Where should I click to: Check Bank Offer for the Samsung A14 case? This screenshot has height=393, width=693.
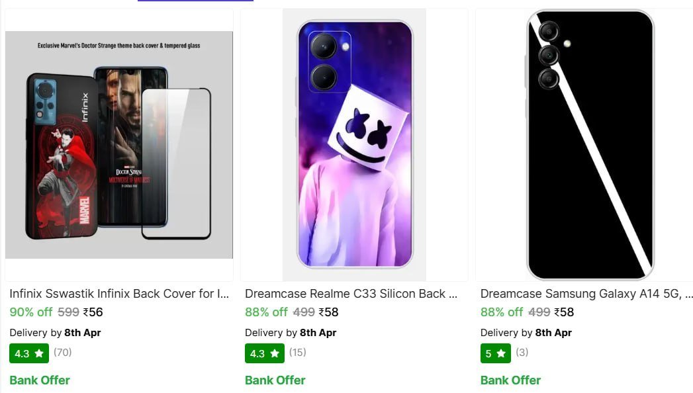(x=510, y=380)
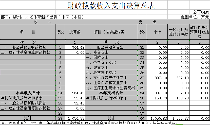This screenshot has height=125, width=210.
Task: Click the 九、医疗卫生与计划生育支出 cell
Action: pos(110,88)
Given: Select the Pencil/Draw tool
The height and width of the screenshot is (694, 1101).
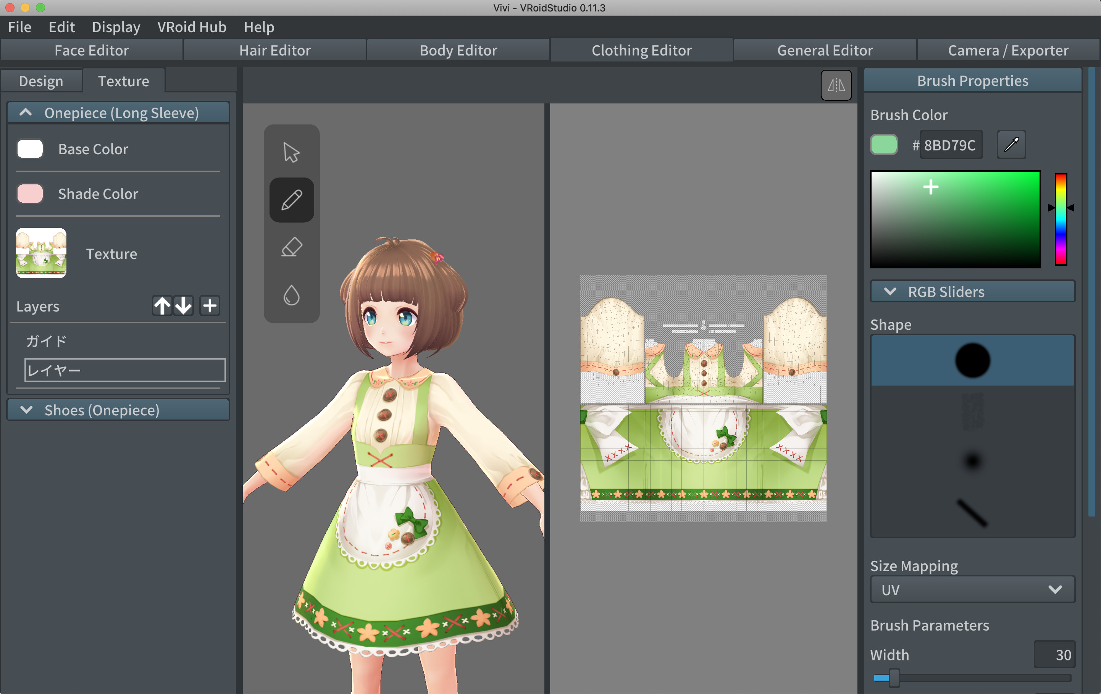Looking at the screenshot, I should coord(292,200).

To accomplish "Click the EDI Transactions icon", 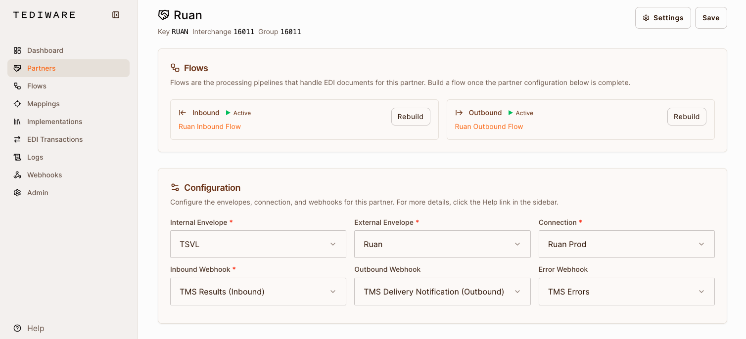I will (17, 139).
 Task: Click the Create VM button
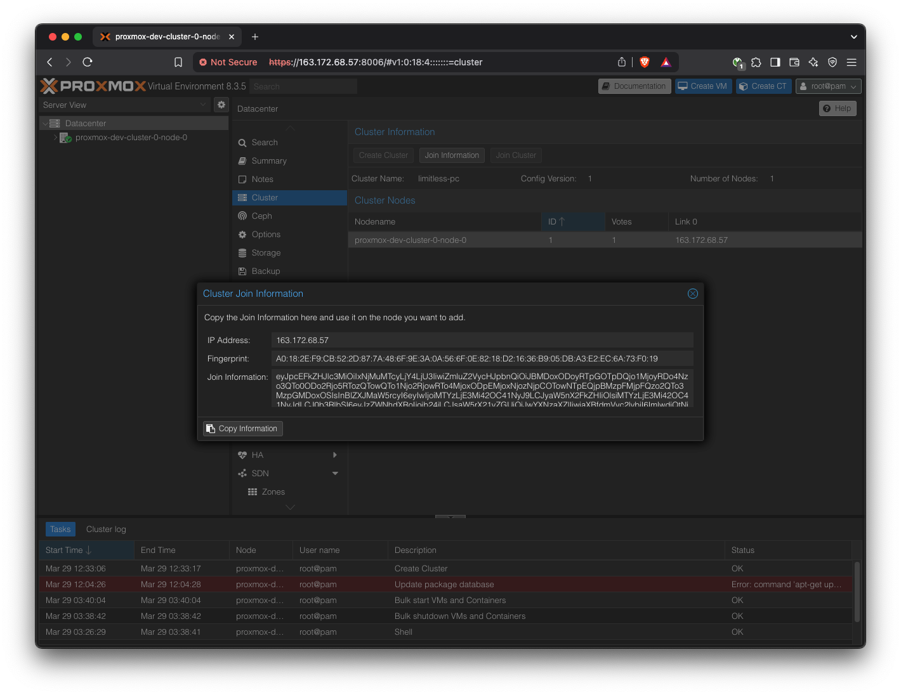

_ _ _ _ _

Reproduce the data word for word, from its very beginning through the line containing "Looking at the", and leave the pictures out.

Final result:
Where should I click to: Check Bank Offer for the Samsung A14 case? This screenshot has height=393, width=693.
(x=510, y=380)
This screenshot has height=125, width=210.
Task: Click the 九、医疗卫生与计划生育支出 cell
Action: pos(110,88)
Given: Select the Pencil/Draw tool
The height and width of the screenshot is (694, 1101).
Looking at the screenshot, I should coord(292,200).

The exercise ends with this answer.